Em dias como neste domingo, o resto do grid da Fórmula 1 deve perceber o que está enfrentando. É fácil fingir que o sucesso de Lewis Hamilton é simplesmente o resultado de ter o carro mais rápido do grid, mas se você analisar sua vitória no GP da Espanha, assim como muitas outras, encontrará um atleta trabalhando no mais alto nível.

Uma das principais razões do sucesso de Hamilton é seu desejo de se empenhar pela perfeição. Mesmo em uma temporada em que ele tem o melhor carro, ele se desafia a cada semana para extrair mais desempenho dele. Em um esporte medido até um milésimo de segundo, é quase impossível atingir a verdadeira perfeição, mas no domingo ele chegou o mais perto que é humanamente possível.

“Todos nós tentamos a perfeição e nem sempre é fácil entregar assim, mas hoje, para mim no carro, fiquei em êxtase quando cruzei a linha”, disse ele. “Não percebi que era a última volta, e ainda ia continuar.”

“Mas para mim, estava lá em cima. Em termos de como eu guiei, realmente entregando, acho que hoje foi exatamente como alguns dos melhores que eu pessoalmente senti que fiz, é super emocionante.”

O fato de Hamilton ainda estar encontrando novos níveis de desempenho no dia de sua 88ª vitória em GPs é o que o destaca como um dos maiores atletas vivos. Mas tentar transmitir isso para algum observador qualquer, que deve ter pensado que Hamilton estava nada além de um passeio de domingo é difícil. Com a Fórmula 1, há sempre um nível de distanciamento entre quem assiste e quem participa ou acompanha os mínimos detalhes. Devido à natureza desse esporte em particular, é quase impossível apreciar verdadeiramente a habilidade envolvida.

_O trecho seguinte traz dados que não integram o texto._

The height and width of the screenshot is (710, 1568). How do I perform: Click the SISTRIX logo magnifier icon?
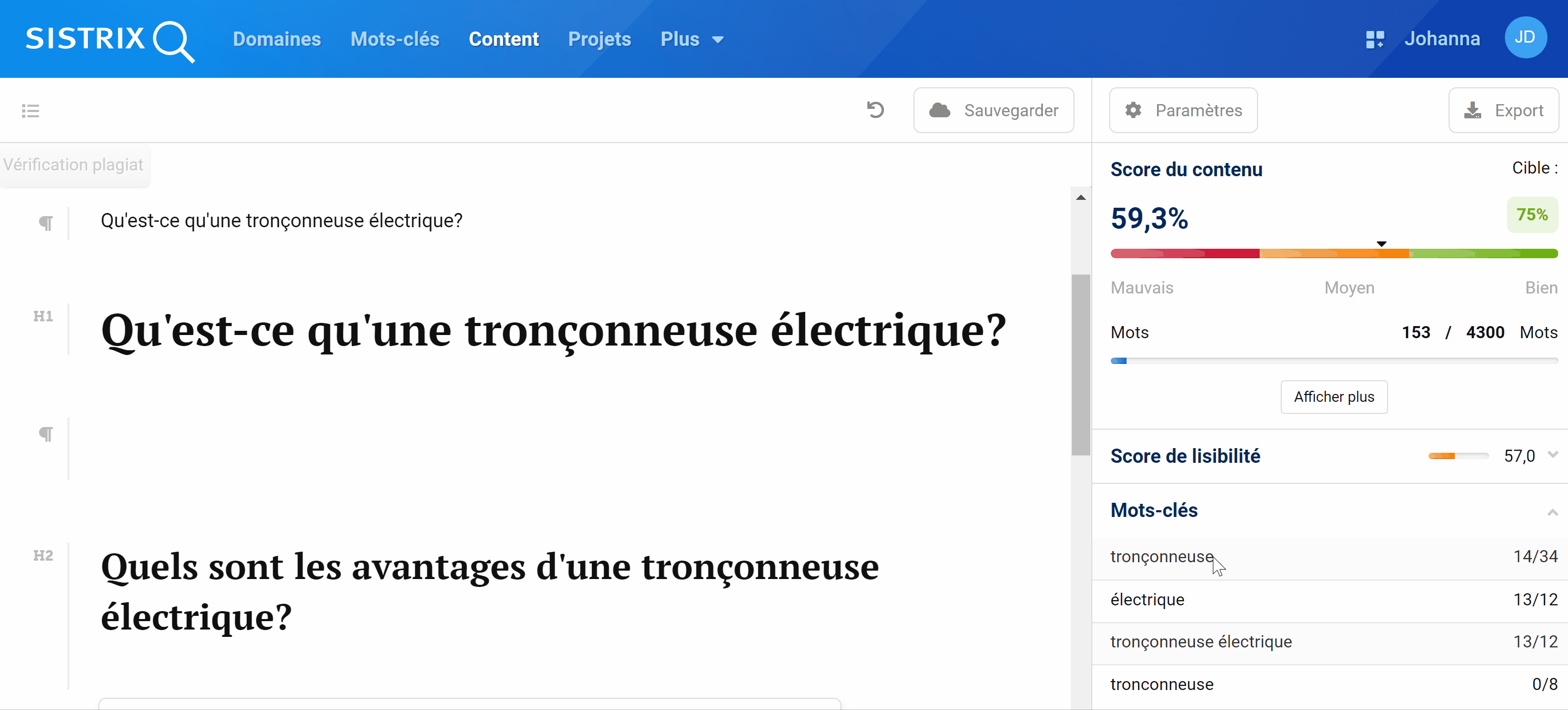[x=174, y=42]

Muito poucas pessoas na Terra experimentaram o que é guiar um carro de Fórmula 1, muito menos operar no limite de sua capacidade de um. A sensação de ter cinco vezes a força da gravidade atuando em seu corpo a 300 kph é inimaginável para a maioria de nós, mas Hamilton fez isso 66 vezes na Curva 3 do Circuito da Catalunha no domingo. Além do mais, ele fez isso enquanto monitorava as quatro reações químicas voláteis que ocorriam na superfície de cada pneu, gerenciando o desempenho de um motor girando a 12.000 rotações por minuto e mantendo a distância de um de seus rivais mais agressivos do grid, Max Verstappen .

Ele fez tudo isso com perfeição, ditando sua própria estratégia de vitória em uma cabine que estaria atingindo temperaturas de 50 graus centígrados no auge de um verão espanhol particularmente quente. Na linha de chegada, ele estava 24 segundos à frente do Red Bull de Verstappen, que os dados da Mercedes dos treinos de sexta-feira previram que seria o carro mais rápido na corrida de 66 voltas.

Enquanto isso, o único homem com o mesmo equipamento de Hamilton, seu companheiro de equipe Valtteri Bottas, fez uma largada lenta, nunca se recuperou e terminou 44 segundos atrás – embora uma lacuna tenha sido aumentada por um pit stop tardio para garantir que ele tivesse pneus novos o suficiente para tirar o ponto oferecido para a volta mais rápida de Hamilton.

Para conseguir isso, Hamilton disse que atingiu uma “zona perfeita” – aparentemente ecoando as citações de seu herói Ayrton Senna, que ocasionalmente falava sobre experiências fora do corpo no carro. Hamilton minimizou as comparações com a experiência mais espiritual de Senna, mas ainda se esforçou para descrever exatamente o que sentiu na coletiva de imprensa após a corrida.

“Por alguma razão hoje, não sei, não consigo identificar o porquê, mas hoje eu senti que estava no máximo … era como uma zona limpa, a clareza que tive hoje enquanto estava guiando,” ele disse. “Tenho certeza de que já tive, mas nem sempre … Eu nem sei como entrar nessa zona.”

“É difícil dizer o que te ajuda a entrar nesse espaço, mas é claro que irei avaliar este fim de semana e as sensações de hoje, mas honestamente me senti fantástico no carro. Foi fisicamente desafiador, mas em termos de não cometer erros, entregar volta após volta após volta, estava numa zona perfeita e é nessa zona que sonho estar.”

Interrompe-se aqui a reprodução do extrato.